> Short problem A
Which percentages appear in the press release excerpt on the share offering? List every one.
> Short problem B
Reproduce word for word the part of the press release excerpt on the share offering starting with "Prior to the" and going on through "by the Selling Shareholder.".

> Excerpt provided
The Common Shares have not been, nor will they be, registered
under the U.S. Securities Act, and may not be offered or sold
in the United States or to, or for
the account or benefit of, U.S. persons absent registration or an
applicable exemption from the registration requirements. This press
release shall not constitute an offer to sell or the solicitation
of an offer to buy nor shall there be any sale of the securities in
any state in which such offer, solicitation or sale would be
unlawful.
Additional Early Warning Disclosure
This additional disclosure is provided pursuant to National
Instrument 62-103—The Early Warning System and Related Take-Over
Bid and Insider Reporting Issues, which also requires a report
to be filed by Cenovus with the regulatory authorities in each
jurisdiction in which the Company is a reporting issuer containing
information with respect to the foregoing matters (the "Early
Warning Report").
Prior to the Offering, the Selling Shareholder held 50,000,000
Common Shares, representing approximately 24.7% of the issued and
outstanding Common Shares on an undiluted basis and approximately
26.8% of the issued and outstanding Common Shares on a fully
diluted basis after giving effect to all convertible securities of
the Company, including the exercise of the Warrants. Pursuant to
the Offering, the Selling Shareholder disposed of legal and
beneficial ownership of 50,000,000 Common Shares, being 100% of the
Common Shares held by the Selling Shareholder.
Following completion of the Offering, the Selling Shareholder no
longer holds any Common Shares. Cenovus, through the Selling
Shareholder, continues to own 15,000,000 Warrants exercisable at
$2.00 per Common Share until
December 2, 2023, which have not been
exercised. If the Warrants were exercised in full, Cenovus would
indirectly own, through the Selling Shareholder, an aggregate of
15,000,000 Common Shares, representing approximately 6.9% of the
issued and outstanding Common Shares.
In connection with the Offering, net proceeds of approximately
$218.4 million were paid to, and
received by, the Selling Shareholder, representing the gross
proceeds of the Offering less the fees paid to the Underwriters by
the Selling Shareholder. The Selling Shareholder may from time to
time, depending on market and other conditions, exercise the
Warrants, acquire or dispose of additional Common Shares through
market transactions, public offerings, private agreement or
otherwise.

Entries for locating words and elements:
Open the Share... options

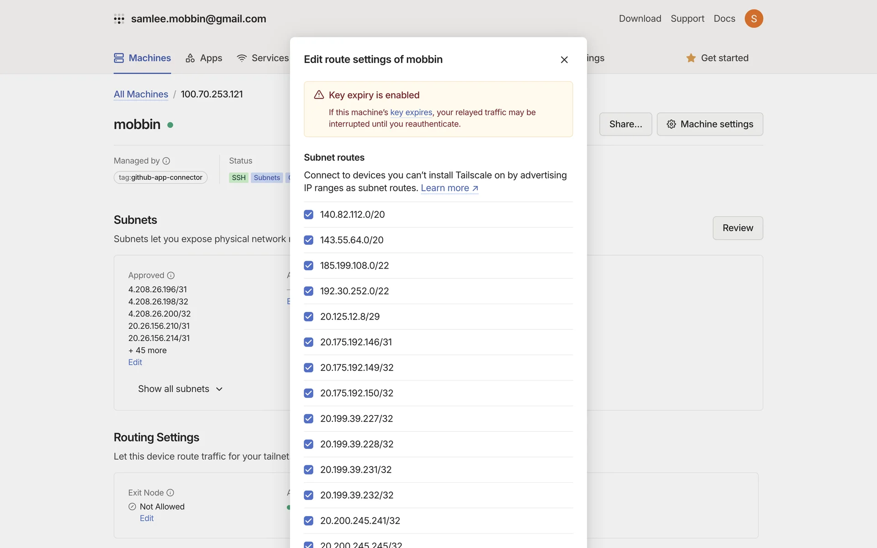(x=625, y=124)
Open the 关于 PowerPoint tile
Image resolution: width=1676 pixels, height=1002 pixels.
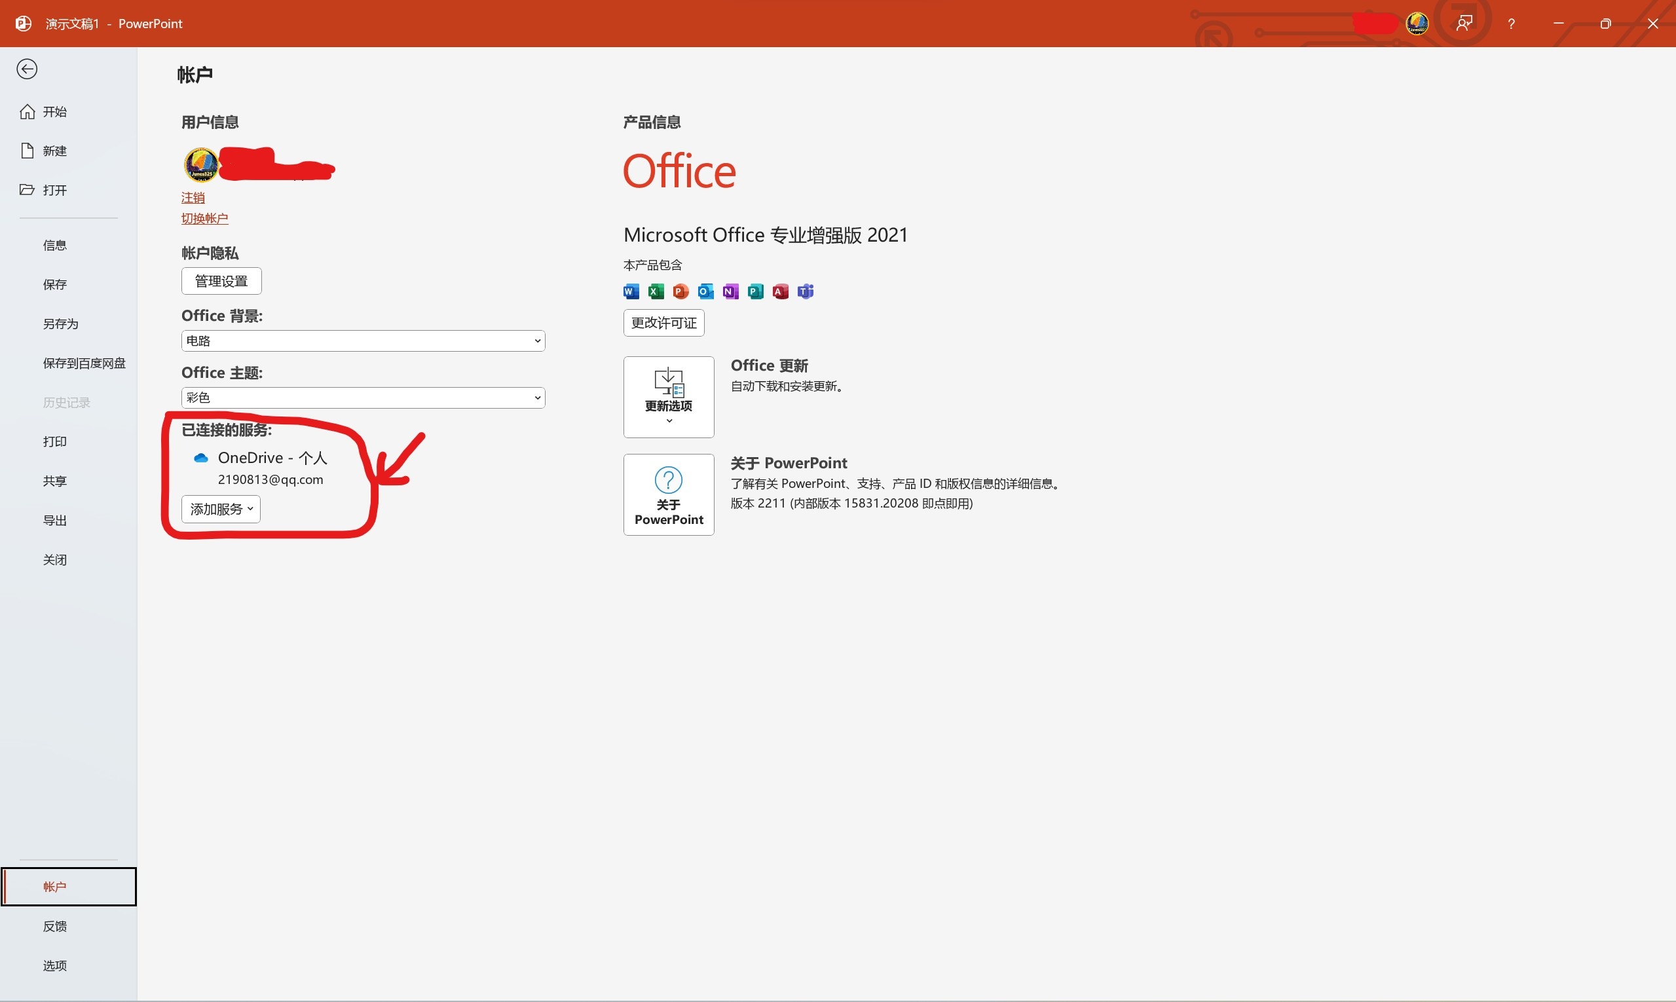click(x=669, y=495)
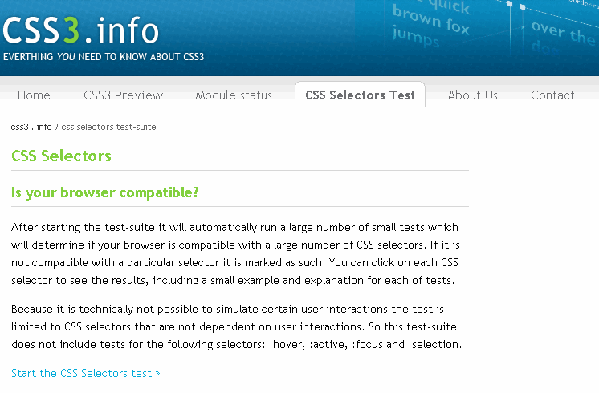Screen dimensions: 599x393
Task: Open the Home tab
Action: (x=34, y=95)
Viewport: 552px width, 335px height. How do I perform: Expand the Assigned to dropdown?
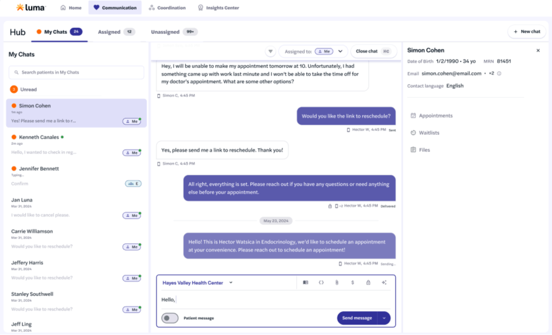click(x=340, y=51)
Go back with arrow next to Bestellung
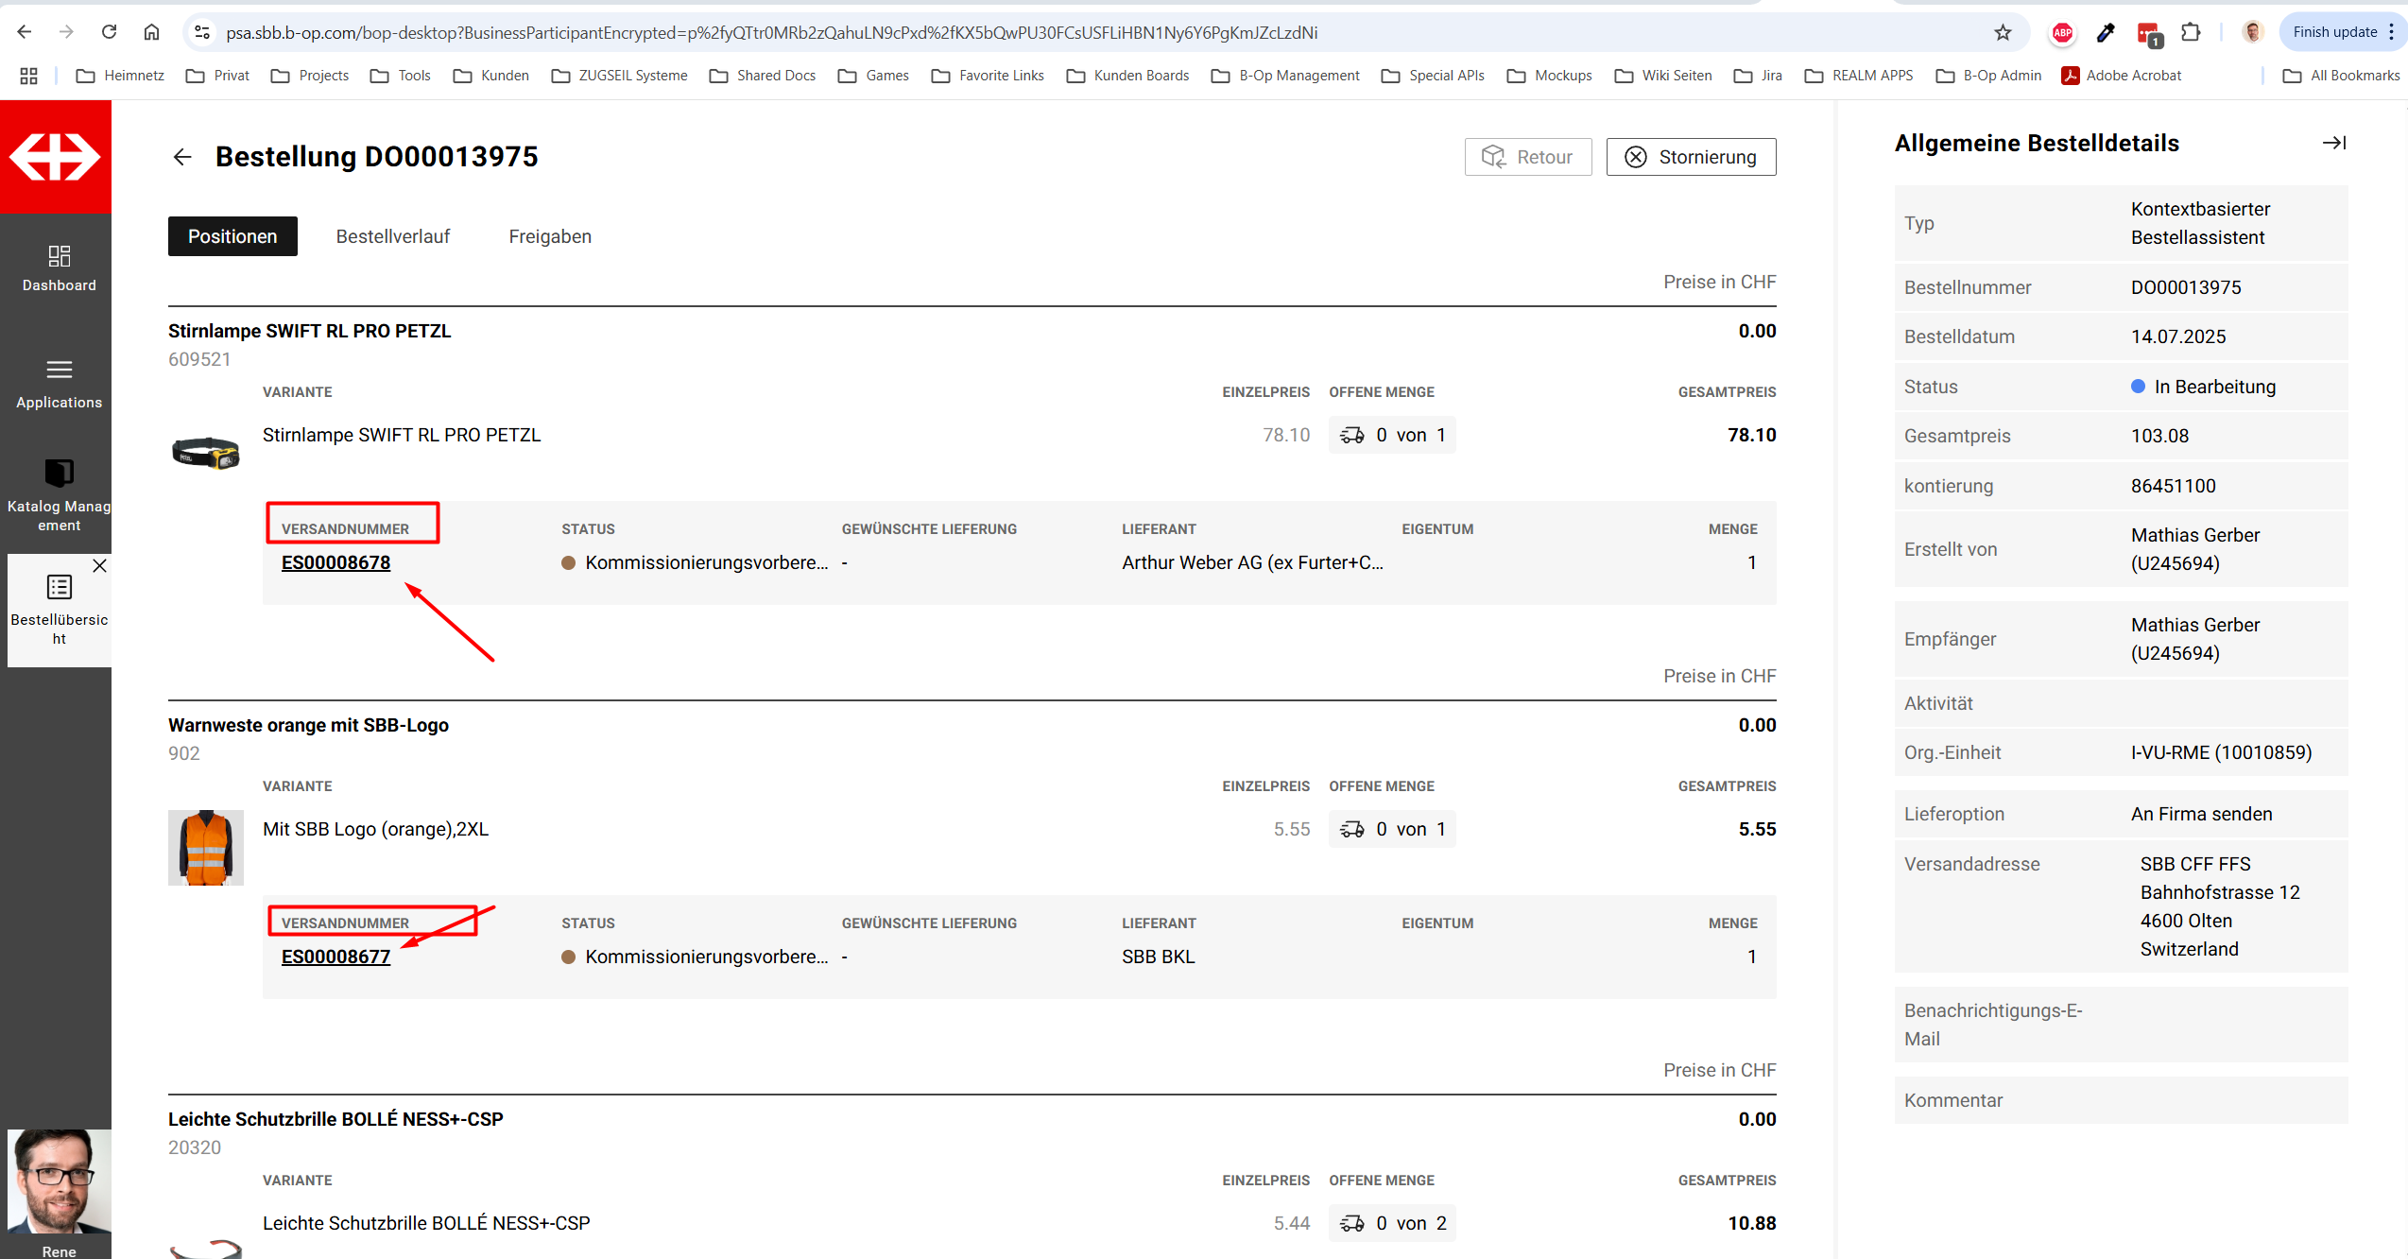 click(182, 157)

> Output A
24.7%, 26.8%, 100%, 6.9%

> Output B
Prior to the Offering, the Selling Shareholder held 50,000,000
Common Shares, representing approximately 24.7% of the issued and
outstanding Common Shares on an undiluted basis and approximately
26.8% of the issued and outstanding Common Shares on a fully
diluted basis after giving effect to all convertible securities of
the Company, including the exercise of the Warrants. Pursuant to
the Offering, the Selling Shareholder disposed of legal and
beneficial ownership of 50,000,000 Common Shares, being 100% of the
Common Shares held by the Selling Shareholder.